Make embedding generation go through inference (#606)

This PR does the following: 1) adds the ability to generate embeddings in all supported inference providers. 2) Moves all the memory providers to use the inference API and improved the memory tests to setup the inference stack correctly and use the embedding models This is a merge from #589 and #598
2024-12-12 11:47:50 -08:00 · 2024-12-12 11:47:50 -08:00 · 96e158eaac
commit 96e158eaac
parent a14785af46
37 changed files with 677 additions and 156 deletions
--- a/llama_stack/providers/tests/inference/fixtures.py
+++ b/llama_stack/providers/tests/inference/fixtures.py
@ -9,9 +9,9 @@ import os
 import pytest
 import pytest_asyncio

-from llama_stack.apis.models import ModelInput
-
+from llama_stack.apis.models import ModelInput, ModelType
 from llama_stack.distribution.datatypes import Api, Provider
+
 from llama_stack.providers.inline.inference.meta_reference import (
    MetaReferenceInferenceConfig,
 )
@ -47,6 +47,9 @@ def inference_meta_reference(inference_model) -> ProviderFixture:
    inference_model = (
        [inference_model] if isinstance(inference_model, str) else inference_model
    )
+    # If embedding dimension is set, use the 8B model for testing
+    if os.getenv("EMBEDDING_DIMENSION"):
+        inference_model = ["meta-llama/Llama-3.1-8B-Instruct"]

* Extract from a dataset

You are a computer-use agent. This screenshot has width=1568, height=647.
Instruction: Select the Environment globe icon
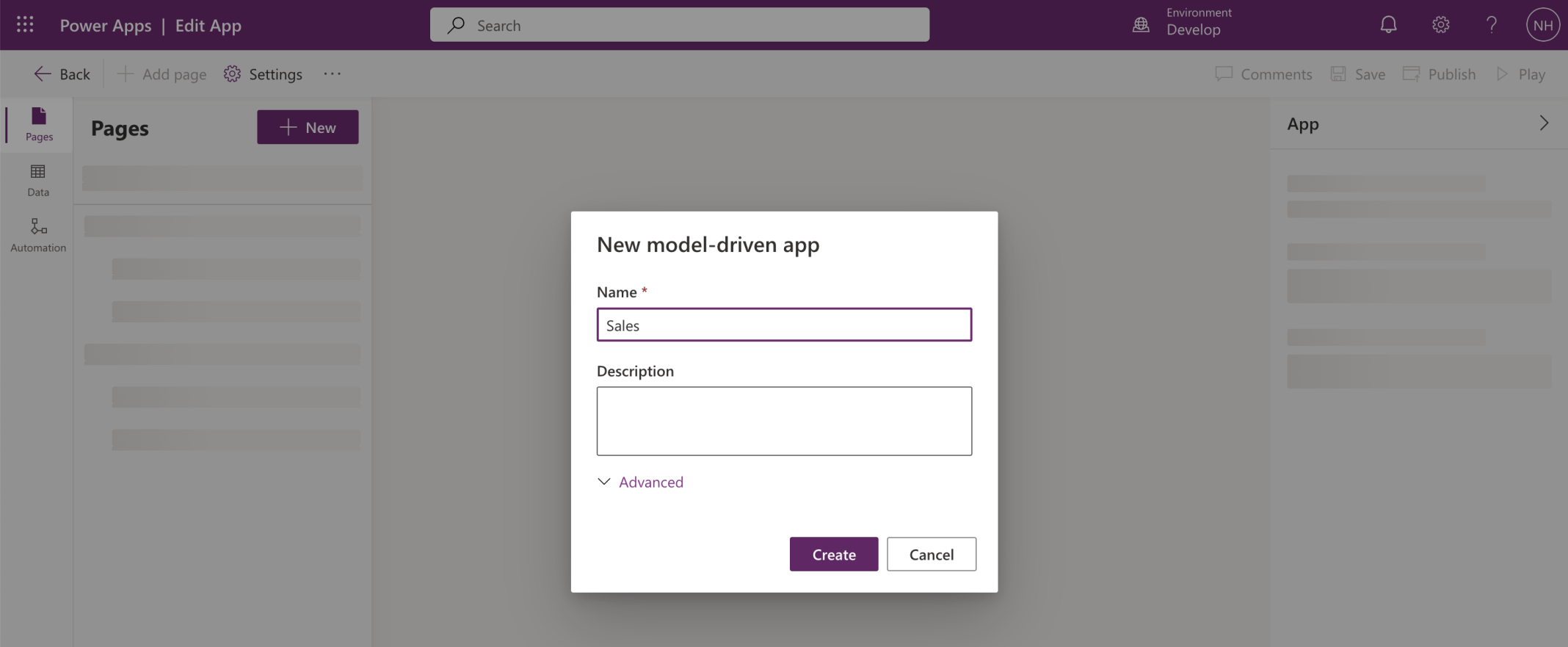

    return ProviderFixture(
        providers=[
@ -85,7 +88,7 @@ def inference_ollama(inference_model) -> ProviderFixture:
    inference_model = (
        [inference_model] if isinstance(inference_model, str) else inference_model
    )
-    if "Llama3.1-8B-Instruct" in inference_model:
+    if inference_model and "Llama3.1-8B-Instruct" in inference_model:
        pytest.skip("Ollama only supports Llama3.2-3B-Instruct for testing")

    return ProviderFixture(
@ -232,11 +235,23 @@ INFERENCE_FIXTURES = [
 async def inference_stack(request, inference_model):
    fixture_name = request.param
    inference_fixture = request.getfixturevalue(f"inference_{fixture_name}")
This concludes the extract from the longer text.